Dopo questi cinquanta anni «machiaveliani», su quali punti Machiavelli le appare diverso da come lo vedeva la critica quando ha cominciato a occuparsene?
«Machiavelli, sia che se ne studi l’evoluzione del pensiero prima delle grandi opere politiche (Il Principe e i Discorsi), sia che lo si interpreti all’interno di esse, appare come un pensatore che ha elaborato un modello politico nuovo, basato non sull’ideale, la morale, ma sull’efficienza. Da ciò che ha studiato e ha potuto constatare, solo uno Stato retto dalla Realpolitik (la politica del realismo e non dell’ideale) e difeso da un forte esercito di milizia può sopravvivere in un mondo fatto di rivalità spietate. Tuttavia Machiavelli non è un pensatore che ha solo certezze (tipo: “il fine giustifica i mezzi”) e che elabora un denso trattato scientifico: l’aspetto interessante è che lascia sempre ampio spazio al dubbio, all’incertezza, alla propria capacità di rimettere in discussione le regole politiche che ha appena formulato. Machiavelli ha anche delle doti innate di narratore e di uomo di teatro. E queste qualità che si riveleranno più tardi nelle sue celebri opere teatrali come La Mandragola o nei suoi racconti, le mette già in atto nella sua attività diplomatica di gioventù, quando nelle lettere che invia a Firenze rappresenta, nei loro gesti e nelle loro parole, i personaggi illustri che incontra, che siano re, papi, principi, condottieri o prelati, come in una rappresentazione teatrale.

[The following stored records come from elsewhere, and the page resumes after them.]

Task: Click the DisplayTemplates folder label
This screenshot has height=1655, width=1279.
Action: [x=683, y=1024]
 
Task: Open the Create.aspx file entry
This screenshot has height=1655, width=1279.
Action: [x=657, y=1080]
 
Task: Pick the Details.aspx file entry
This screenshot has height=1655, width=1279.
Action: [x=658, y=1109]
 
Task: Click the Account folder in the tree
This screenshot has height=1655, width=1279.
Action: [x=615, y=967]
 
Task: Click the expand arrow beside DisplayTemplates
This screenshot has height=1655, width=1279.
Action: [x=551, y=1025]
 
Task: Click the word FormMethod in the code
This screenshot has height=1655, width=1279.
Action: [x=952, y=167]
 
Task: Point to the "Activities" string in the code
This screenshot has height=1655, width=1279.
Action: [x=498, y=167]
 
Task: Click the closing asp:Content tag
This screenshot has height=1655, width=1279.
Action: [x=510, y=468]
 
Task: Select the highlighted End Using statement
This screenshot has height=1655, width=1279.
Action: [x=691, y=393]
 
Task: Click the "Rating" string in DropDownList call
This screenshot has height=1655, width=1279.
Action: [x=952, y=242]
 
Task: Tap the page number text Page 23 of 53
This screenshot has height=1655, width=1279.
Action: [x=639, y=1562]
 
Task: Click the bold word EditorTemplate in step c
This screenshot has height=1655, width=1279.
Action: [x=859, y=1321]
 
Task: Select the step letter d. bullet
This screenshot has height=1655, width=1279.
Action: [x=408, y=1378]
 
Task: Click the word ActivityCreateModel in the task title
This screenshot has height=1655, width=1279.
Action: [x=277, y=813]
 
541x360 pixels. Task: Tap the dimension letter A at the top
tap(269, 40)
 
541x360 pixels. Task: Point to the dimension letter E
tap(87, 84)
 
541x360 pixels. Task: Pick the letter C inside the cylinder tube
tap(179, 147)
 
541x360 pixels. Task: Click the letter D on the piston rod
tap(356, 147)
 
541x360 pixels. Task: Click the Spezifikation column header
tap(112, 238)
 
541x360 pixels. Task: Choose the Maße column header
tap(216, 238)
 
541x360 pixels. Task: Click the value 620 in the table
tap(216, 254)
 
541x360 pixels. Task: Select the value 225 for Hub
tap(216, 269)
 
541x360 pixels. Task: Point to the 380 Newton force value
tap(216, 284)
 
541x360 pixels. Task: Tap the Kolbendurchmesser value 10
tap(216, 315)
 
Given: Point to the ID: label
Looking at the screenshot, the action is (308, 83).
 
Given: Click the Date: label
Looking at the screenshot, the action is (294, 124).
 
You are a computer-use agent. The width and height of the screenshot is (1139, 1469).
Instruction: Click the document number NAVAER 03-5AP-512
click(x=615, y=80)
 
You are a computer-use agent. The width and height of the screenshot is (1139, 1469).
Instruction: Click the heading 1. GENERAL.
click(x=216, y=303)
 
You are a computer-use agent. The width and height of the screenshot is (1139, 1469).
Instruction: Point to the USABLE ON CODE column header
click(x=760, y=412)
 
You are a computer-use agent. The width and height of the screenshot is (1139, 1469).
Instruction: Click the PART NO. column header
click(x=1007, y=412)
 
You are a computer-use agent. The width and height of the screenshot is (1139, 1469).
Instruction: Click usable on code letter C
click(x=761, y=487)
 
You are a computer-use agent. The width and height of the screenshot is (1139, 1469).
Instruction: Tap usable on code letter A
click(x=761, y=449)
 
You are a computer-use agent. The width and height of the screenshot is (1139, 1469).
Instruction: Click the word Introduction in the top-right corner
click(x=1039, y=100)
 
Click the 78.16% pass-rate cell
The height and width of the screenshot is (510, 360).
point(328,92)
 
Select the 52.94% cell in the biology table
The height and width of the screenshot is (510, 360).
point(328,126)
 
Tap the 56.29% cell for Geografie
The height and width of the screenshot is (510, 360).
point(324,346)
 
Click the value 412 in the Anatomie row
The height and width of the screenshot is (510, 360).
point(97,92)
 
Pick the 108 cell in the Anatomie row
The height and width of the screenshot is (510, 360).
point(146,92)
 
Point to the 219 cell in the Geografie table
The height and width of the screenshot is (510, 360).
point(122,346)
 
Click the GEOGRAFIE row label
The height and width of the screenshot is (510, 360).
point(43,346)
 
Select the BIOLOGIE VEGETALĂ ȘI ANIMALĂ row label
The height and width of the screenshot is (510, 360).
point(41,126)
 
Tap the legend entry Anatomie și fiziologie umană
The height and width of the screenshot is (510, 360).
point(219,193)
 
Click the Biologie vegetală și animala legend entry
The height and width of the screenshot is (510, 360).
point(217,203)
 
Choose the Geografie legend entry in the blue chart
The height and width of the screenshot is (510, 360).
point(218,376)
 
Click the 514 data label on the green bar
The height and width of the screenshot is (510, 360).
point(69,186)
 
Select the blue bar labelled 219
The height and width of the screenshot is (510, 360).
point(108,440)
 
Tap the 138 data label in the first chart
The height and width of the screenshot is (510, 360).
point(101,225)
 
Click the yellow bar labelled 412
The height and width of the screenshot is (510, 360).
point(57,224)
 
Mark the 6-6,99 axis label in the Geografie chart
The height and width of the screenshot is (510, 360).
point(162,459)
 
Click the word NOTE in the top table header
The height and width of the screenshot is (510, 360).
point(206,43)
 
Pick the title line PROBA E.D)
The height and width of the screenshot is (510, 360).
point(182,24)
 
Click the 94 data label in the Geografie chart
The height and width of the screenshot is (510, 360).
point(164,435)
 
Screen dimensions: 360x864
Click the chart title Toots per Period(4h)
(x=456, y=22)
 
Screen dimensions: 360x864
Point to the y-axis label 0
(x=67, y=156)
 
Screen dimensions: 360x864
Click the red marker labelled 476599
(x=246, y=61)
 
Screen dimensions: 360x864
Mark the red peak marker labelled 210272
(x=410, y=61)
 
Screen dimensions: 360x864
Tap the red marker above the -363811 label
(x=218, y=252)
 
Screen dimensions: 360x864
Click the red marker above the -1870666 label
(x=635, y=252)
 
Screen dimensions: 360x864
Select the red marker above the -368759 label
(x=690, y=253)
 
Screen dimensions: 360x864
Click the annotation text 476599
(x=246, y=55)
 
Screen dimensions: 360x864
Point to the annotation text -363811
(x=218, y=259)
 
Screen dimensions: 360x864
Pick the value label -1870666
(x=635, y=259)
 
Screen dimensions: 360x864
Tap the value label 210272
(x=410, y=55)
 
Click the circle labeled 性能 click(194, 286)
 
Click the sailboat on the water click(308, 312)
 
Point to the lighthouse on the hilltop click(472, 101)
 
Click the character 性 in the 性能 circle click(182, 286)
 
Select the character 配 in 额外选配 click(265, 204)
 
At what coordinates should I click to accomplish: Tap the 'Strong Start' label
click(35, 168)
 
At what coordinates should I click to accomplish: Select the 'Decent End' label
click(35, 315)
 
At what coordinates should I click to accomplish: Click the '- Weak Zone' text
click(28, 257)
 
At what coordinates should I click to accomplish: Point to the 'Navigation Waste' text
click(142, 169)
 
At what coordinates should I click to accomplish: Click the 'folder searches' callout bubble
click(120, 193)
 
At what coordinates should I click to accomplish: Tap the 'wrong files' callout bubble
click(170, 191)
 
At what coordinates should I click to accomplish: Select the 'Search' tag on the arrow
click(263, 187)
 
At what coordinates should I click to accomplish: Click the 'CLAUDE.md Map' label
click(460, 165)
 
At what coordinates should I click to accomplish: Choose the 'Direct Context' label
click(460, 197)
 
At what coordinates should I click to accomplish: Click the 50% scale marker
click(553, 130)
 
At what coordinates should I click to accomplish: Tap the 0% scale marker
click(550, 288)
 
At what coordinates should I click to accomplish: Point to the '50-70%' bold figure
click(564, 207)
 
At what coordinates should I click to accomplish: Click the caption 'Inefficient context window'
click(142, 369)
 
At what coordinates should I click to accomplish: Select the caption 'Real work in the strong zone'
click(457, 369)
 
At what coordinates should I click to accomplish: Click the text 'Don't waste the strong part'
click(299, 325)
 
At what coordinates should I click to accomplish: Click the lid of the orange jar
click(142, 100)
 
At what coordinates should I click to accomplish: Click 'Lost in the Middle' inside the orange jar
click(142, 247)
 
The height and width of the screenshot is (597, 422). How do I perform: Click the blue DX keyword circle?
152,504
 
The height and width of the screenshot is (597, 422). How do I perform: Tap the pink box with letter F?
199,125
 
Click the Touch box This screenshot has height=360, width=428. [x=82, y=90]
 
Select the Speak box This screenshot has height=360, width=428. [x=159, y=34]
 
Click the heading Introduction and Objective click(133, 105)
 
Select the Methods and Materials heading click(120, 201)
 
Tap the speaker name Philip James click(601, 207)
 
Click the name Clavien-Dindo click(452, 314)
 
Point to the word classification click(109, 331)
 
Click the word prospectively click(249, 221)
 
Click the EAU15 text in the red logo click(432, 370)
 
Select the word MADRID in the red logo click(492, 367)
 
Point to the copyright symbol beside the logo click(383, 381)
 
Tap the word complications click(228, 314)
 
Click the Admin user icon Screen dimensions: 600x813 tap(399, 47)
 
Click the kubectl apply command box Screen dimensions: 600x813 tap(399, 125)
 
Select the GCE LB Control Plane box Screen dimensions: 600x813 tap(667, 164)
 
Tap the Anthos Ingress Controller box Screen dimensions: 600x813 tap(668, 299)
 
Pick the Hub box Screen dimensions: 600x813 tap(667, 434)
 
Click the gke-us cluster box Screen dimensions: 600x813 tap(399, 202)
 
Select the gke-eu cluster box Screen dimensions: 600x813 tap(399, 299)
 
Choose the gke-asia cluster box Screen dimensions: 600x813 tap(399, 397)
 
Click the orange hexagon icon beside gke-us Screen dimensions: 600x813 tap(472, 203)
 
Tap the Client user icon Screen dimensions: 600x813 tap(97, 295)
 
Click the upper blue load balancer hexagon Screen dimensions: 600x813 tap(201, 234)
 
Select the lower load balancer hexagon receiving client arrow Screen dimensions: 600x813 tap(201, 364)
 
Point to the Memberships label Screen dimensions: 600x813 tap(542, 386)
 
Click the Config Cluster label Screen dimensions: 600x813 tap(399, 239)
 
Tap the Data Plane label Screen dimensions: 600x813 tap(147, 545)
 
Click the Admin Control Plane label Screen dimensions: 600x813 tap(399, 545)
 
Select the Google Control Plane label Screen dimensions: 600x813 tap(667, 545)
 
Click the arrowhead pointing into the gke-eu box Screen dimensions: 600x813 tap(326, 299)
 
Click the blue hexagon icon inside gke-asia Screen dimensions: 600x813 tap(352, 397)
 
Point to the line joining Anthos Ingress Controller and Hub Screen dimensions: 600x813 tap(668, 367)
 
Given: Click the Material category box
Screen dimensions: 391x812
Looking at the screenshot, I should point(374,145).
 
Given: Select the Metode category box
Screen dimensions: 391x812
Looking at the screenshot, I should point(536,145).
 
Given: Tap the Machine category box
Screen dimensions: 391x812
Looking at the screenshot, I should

In Machiavelli in fondo coesistono sempre due nature: da una parte quella seria, quasi tragica, perché vive in un periodo di incertezze politiche e di guerra (le guerre d’Italia con un Paese devastato dagli eserciti francesi e spagnoli) e perché cerca con il massimo impegno di definire quale potrebbe essere il migliore governo sia per Firenze, sia per qualsiasi Stato monarchico o repubblicano; e dall’altra quella burlesca, gaia, irrisoria, canzonatoria. Questo appare con evidenza nella varietà delle sue opere: i trattati politici e storici da una parte, le commedie e i racconti fantasiosi dall’altra; ma lo si vede anche nella sua corrispondenza, in cui nella stessa lettera passa da un registro all’altro. In una di esse scrive addirittura che è una prova di saggezza conoscere e sperimentare in ugual modo queste due facce del mondo e della natura umana».